Let’s dive into how accessible NVIDIA has made DeepSeek’s Reasoning Models with its new RTX GPUs. Both NVIDIA and AMD have been hard at work creating optimal environments for running high-end language learning models (LLMs) on local machines. Recently, AMD put the spotlight on its RDNA 3 flagship GPU’s capabilities with the DeepSeek R1 model. However, NVIDIA, often referred to as Team Green, quickly followed up by revealing their new RTX Blackwell GPUs’ inference benchmarks. The results clearly highlight the GeForce RTX 5090’s superior performance.
A detailed performance chart shows the GeForce RTX 5090 consistently outperforming the Radeon RX 7900 XTX, as well as the older generation models, across various DeepSeek R1 models. When it comes to running Distill Qwen 7b and Distill Llama 8b, the RTX 5090 processes up to 200 tokens per second, effectively doubling the capabilities of AMD’s RX 7900 XTX. This demonstrates NVIDIA GPUs’ undeniable prowess in AI applications and indicates we’ll be seeing more cutting-edge AI solutions on consumer PCs, especially with enhanced “RTX on AI” support.
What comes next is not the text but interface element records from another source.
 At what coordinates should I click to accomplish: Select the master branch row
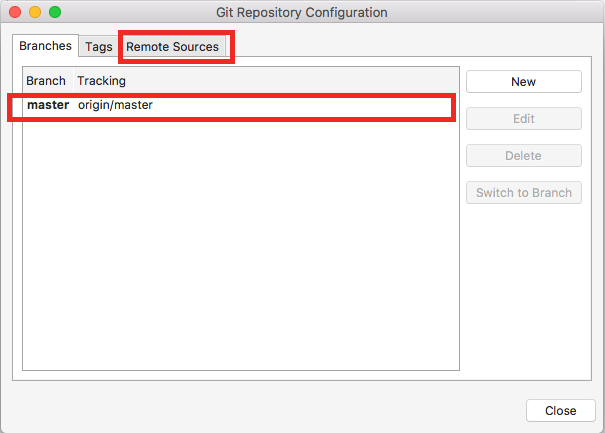(48, 105)
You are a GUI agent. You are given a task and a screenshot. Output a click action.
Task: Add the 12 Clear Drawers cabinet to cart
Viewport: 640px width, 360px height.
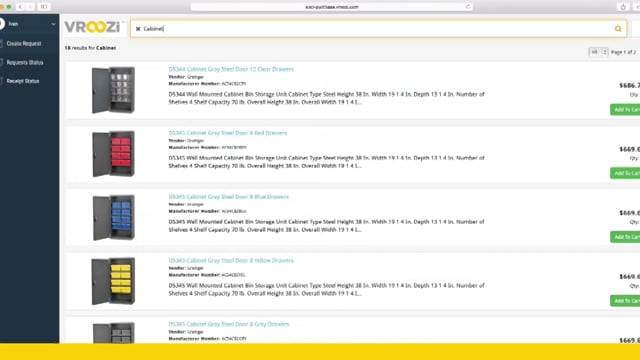click(x=625, y=109)
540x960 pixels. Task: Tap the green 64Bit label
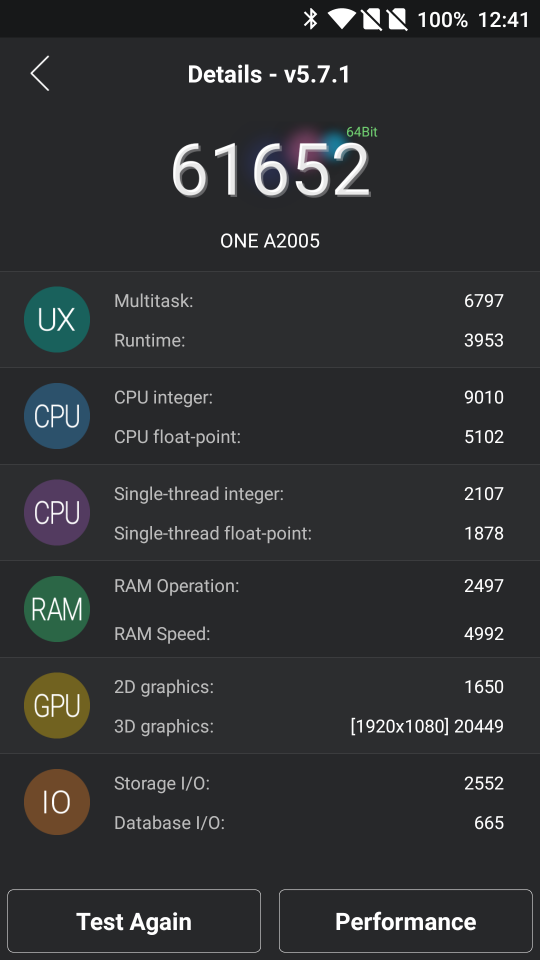[362, 132]
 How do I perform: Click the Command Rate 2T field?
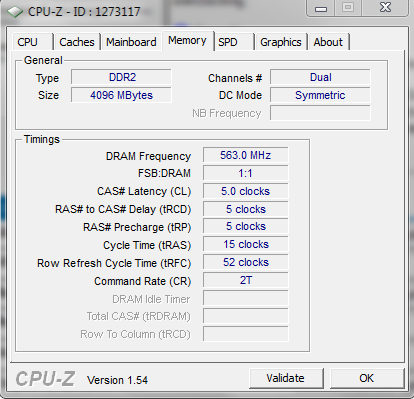pos(246,280)
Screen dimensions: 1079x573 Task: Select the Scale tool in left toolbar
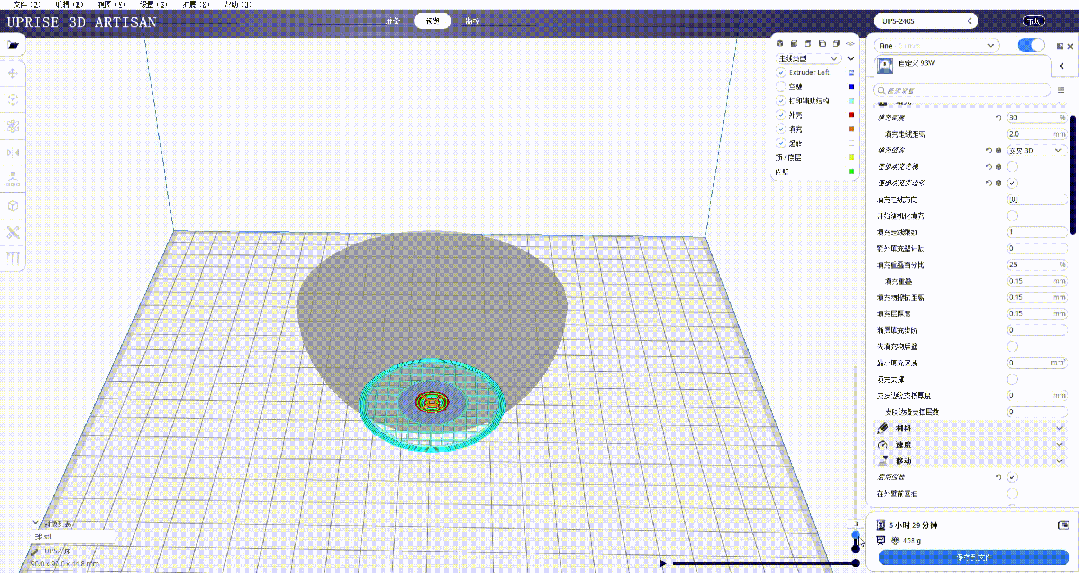pos(13,100)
For those keen to explore DeepSeek R1 with NVIDIA’s RTX GPUs, the company offers a step-by-step guide in a recently published blog. The process is surprisingly straightforward, akin to using any web-based chatbot. Here’s the simple rundown:
NVIDIA has released the DeepSeek-R1 model as an NVIDIA NIM microservice preview on build.nvidia.com, designed to help developers securely experiment and create specialized agents. Astonishingly, it can process up to 3,872 tokens per second on a single NVIDIA HGX H200 system. This microservice simplifies implementations by supporting industry-standard APIs, allowing enterprises to ensure top-notch security and data privacy by running it on their preferred, accelerated computing infrastructure.
Thanks to NVIDIA’s NIM, developers and enthusiasts can experiment with the AI model directly on their local setups. Not only does this enhance data security, but it also leads to improved performance, provided the hardware is up to the task.